I was Buddy's petting slave. Often, as I sat on the loveseat watching Toni-Marie or Debbie on the evening news, I would have to share little pieces of fish or meat from my plate with him. He refused to eat what Judy offered, it had to be mine! During those times, he would also throw himself up against the arm and back of the loveseat, begging with his eyes and contortions for me to pet him. He often looked at me with what looked like love in his eyes.

When we would go upstairs to bed, Buddy would run up ahead and jump up onto the bed where he would strut back and forth while I was undressing, and then flop down for me to pet him until I finally pulled back the covers to get in. Sometimes he wouldn't even leave then.

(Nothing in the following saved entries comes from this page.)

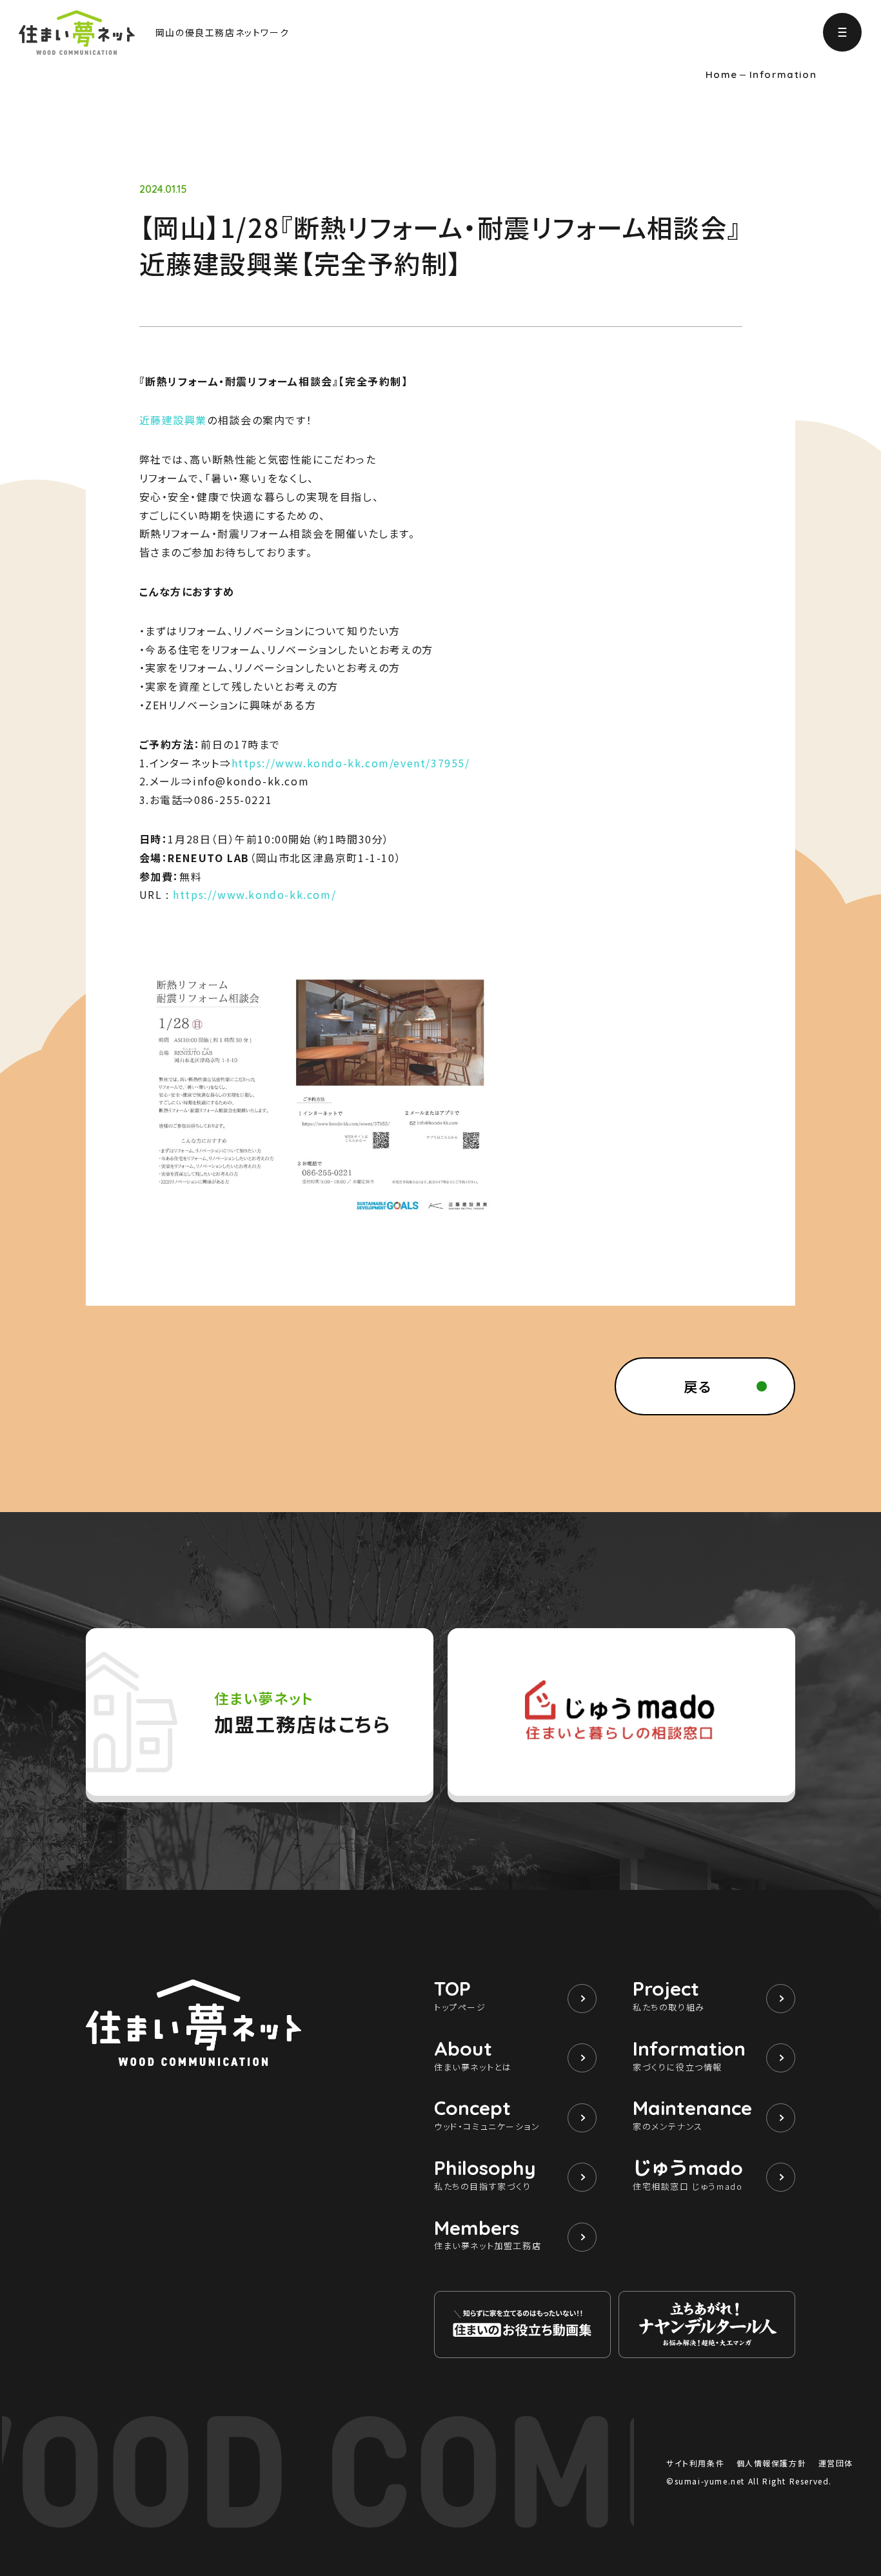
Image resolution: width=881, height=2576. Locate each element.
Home (722, 75)
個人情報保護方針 (772, 2462)
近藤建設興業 (173, 420)
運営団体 (835, 2462)
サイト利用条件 (695, 2462)
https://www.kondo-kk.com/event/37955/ (351, 763)
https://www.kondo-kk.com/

My daughter, Jackie, who came in to feed and pet him daily while we were away in Moncton in October, as well as the staff at the vet clinic, where we took him in a vain attempt to get him well, all said 'He is a good little cat."

Buddy's last real petting came on a Thursday morning, three days before his passing. He was weak and tired from his illness and from not eating and drinking, and was lying prostrate on a towel on the floor. I lay down beside him, talking to him, loving on him, and petting him. He purred feebly, which he hadn't done for days and feebly tired to roll over so I could pet his belly. That was really his goodbye to me. This was his last time doing this, and it is now a bittersweet memory, for on Remembrance day, 2018, after eleven years with us, Buddy was gone.

Buddy may have been only a little black cat, but his passing has left a huge, aching void in our hearts and lives, and makes our house seem empty. I buried my Buddy alongside his former companion Bree, beside the path to my vegetable garden.

I don't know if cats go to Heaven or not, but Buddy certainly had a soul (ie. mind, will and emotions), and in the Bible, Jesus cast demons out of a man and they possessed a heard of pigs, so maybe animals also have a spirit. If so, I hope that, one day, we will be reunited. Until then Buddy, R.I.P. - I love you and miss you.